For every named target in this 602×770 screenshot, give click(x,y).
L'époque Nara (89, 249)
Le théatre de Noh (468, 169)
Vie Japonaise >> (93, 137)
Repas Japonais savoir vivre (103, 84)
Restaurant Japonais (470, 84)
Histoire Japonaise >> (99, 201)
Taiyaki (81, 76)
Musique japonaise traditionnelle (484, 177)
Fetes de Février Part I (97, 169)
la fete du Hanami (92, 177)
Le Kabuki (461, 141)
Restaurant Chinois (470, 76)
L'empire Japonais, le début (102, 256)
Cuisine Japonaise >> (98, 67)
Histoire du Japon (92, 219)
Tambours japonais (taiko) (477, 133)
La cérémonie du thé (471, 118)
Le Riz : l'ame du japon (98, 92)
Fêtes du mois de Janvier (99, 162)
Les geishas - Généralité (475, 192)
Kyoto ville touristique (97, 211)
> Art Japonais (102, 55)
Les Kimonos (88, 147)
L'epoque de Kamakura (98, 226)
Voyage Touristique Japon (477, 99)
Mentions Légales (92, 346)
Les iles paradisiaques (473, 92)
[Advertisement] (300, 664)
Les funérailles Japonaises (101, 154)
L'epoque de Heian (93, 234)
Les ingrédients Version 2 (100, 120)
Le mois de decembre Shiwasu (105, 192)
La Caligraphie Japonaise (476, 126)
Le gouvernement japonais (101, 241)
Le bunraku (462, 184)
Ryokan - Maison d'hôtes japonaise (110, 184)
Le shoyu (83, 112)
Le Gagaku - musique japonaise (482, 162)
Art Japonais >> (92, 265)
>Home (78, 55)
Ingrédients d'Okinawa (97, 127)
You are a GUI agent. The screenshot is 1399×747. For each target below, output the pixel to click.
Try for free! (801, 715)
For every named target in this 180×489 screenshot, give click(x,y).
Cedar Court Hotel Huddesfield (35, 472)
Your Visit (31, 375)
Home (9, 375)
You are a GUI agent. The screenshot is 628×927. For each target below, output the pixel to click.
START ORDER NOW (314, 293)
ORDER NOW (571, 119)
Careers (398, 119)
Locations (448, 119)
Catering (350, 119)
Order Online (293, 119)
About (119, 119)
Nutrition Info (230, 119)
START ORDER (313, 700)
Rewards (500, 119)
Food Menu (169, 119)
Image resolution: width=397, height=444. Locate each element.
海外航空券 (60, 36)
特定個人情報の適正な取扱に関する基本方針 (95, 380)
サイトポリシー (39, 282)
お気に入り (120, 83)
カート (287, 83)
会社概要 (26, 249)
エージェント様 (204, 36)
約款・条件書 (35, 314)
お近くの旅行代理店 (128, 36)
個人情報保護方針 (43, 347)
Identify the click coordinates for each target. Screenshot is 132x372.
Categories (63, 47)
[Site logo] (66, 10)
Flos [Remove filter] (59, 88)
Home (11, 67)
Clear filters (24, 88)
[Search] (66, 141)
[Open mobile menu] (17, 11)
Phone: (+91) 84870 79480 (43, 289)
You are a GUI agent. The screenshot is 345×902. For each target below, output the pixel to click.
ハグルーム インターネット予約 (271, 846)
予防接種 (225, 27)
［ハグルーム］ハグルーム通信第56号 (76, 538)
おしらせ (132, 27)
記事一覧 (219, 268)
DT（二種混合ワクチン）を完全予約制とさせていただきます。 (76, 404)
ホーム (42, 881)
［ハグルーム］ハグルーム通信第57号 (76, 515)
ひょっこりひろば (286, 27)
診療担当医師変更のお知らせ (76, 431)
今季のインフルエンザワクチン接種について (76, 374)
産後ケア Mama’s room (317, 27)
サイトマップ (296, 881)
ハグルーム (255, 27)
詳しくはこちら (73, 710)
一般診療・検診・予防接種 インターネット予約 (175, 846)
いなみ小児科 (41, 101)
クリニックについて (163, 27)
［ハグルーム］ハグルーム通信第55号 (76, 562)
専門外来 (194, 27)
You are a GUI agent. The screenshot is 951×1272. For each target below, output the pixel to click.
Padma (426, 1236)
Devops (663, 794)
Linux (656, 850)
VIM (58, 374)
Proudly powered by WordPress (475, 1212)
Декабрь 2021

=-=-=

▶ [WHAT YOU WILL DO]
Rewrite the rows between the line containing "L'empire Japonais, le début (102, 256)" and the line containing "Home (9, 375)", inclusive, with "screenshot" changed to "capture" and nothing else altered.

▶ [TASK OUTPUT]
L'empire Japonais, le début (102, 256)
Cuisine Japonaise >> (98, 67)
Histoire du Japon (92, 219)
Tambours japonais (taiko) (477, 133)
La cérémonie du thé (471, 118)
Le Riz : l'ame du japon (98, 92)
Fêtes du mois de Janvier (99, 162)
Les geishas - Généralité (475, 192)
Kyoto ville touristique (97, 211)
> Art Japonais (102, 55)
Les Kimonos (88, 147)
L'epoque de Kamakura (98, 226)
Voyage Touristique Japon (477, 99)
Mentions Légales (92, 346)
Les iles paradisiaques (473, 92)
[Advertisement] (300, 664)
Les funérailles Japonaises (101, 154)
L'epoque de Heian (93, 234)
Les ingrédients Version 2 (100, 120)
Le mois de decembre Shiwasu (105, 192)
La Caligraphie Japonaise (476, 126)
Le gouvernement japonais (101, 241)
Le bunraku (462, 184)
Ryokan - Maison d'hôtes japonaise (110, 184)
Le shoyu (83, 112)
Le Gagaku - musique japonaise (482, 162)
Art Japonais >> (92, 265)
>Home (78, 55)
Ingrédients d'Okinawa (97, 127)
You are a GUI agent. The capture is 1399×747. For each target below, output the pixel to click.
Try for free! (801, 715)
For every named target in this 180×489 capture, give click(x,y).
Cedar Court Hotel Huddesfield (35, 472)
Your Visit (31, 375)
Home (9, 375)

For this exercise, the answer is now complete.